--- Start EXTRACTED MATERIAL ---
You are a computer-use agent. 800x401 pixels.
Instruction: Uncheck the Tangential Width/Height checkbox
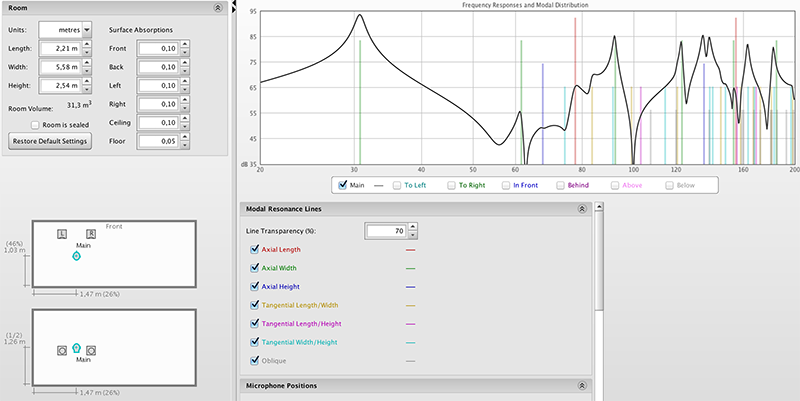point(252,343)
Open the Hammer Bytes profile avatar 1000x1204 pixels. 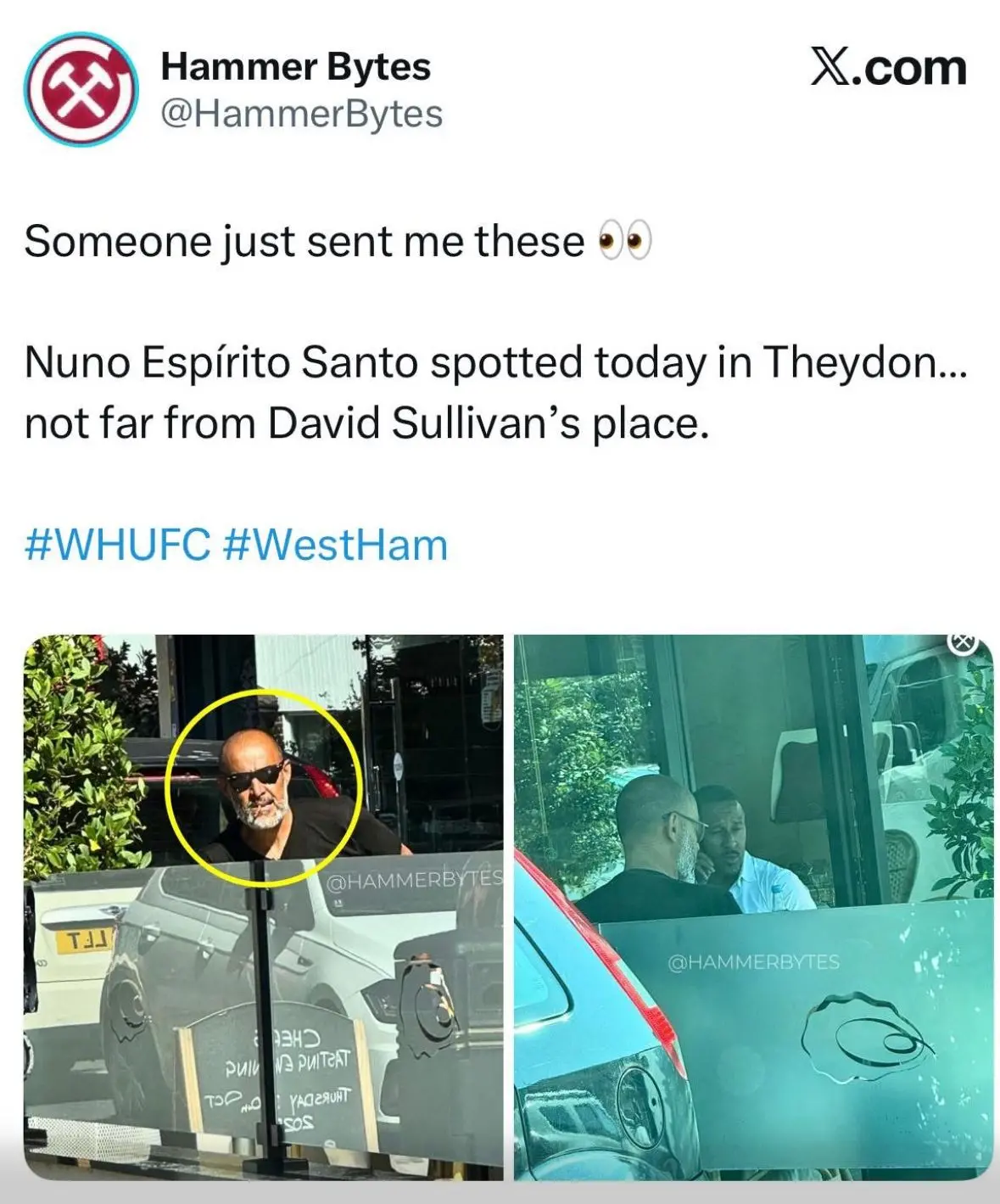81,89
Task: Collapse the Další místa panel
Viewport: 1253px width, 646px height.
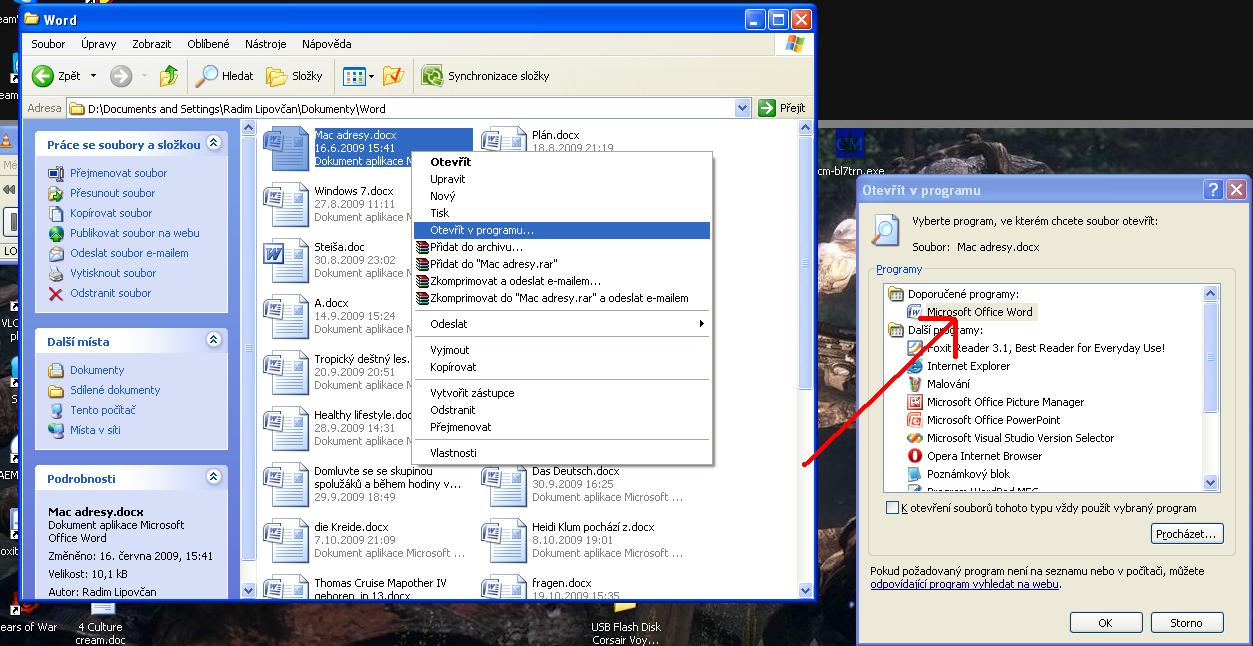Action: click(x=213, y=341)
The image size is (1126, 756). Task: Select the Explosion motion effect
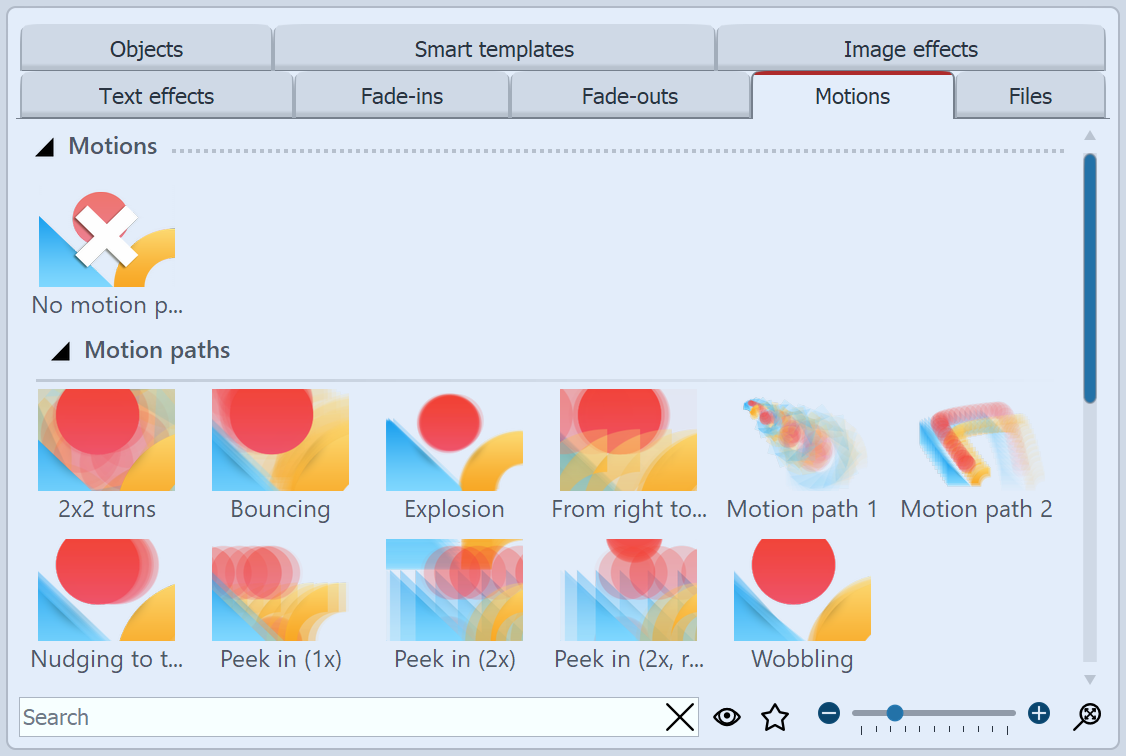454,440
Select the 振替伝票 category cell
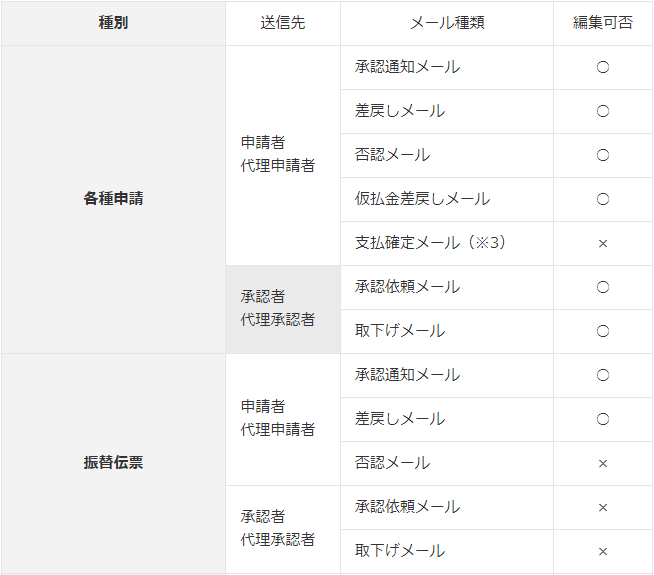Viewport: 654px width, 575px height. point(113,463)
--- End EXTRACTED MATERIAL ---
● WHAT IS REQUIRED
Extract each line of the listing above that contains the word "Select", copying every such line in full.

● RIGHT ANSWER
The image size is (1126, 756). Task: Select the Explosion motion effect
Select the 振替伝票 category cell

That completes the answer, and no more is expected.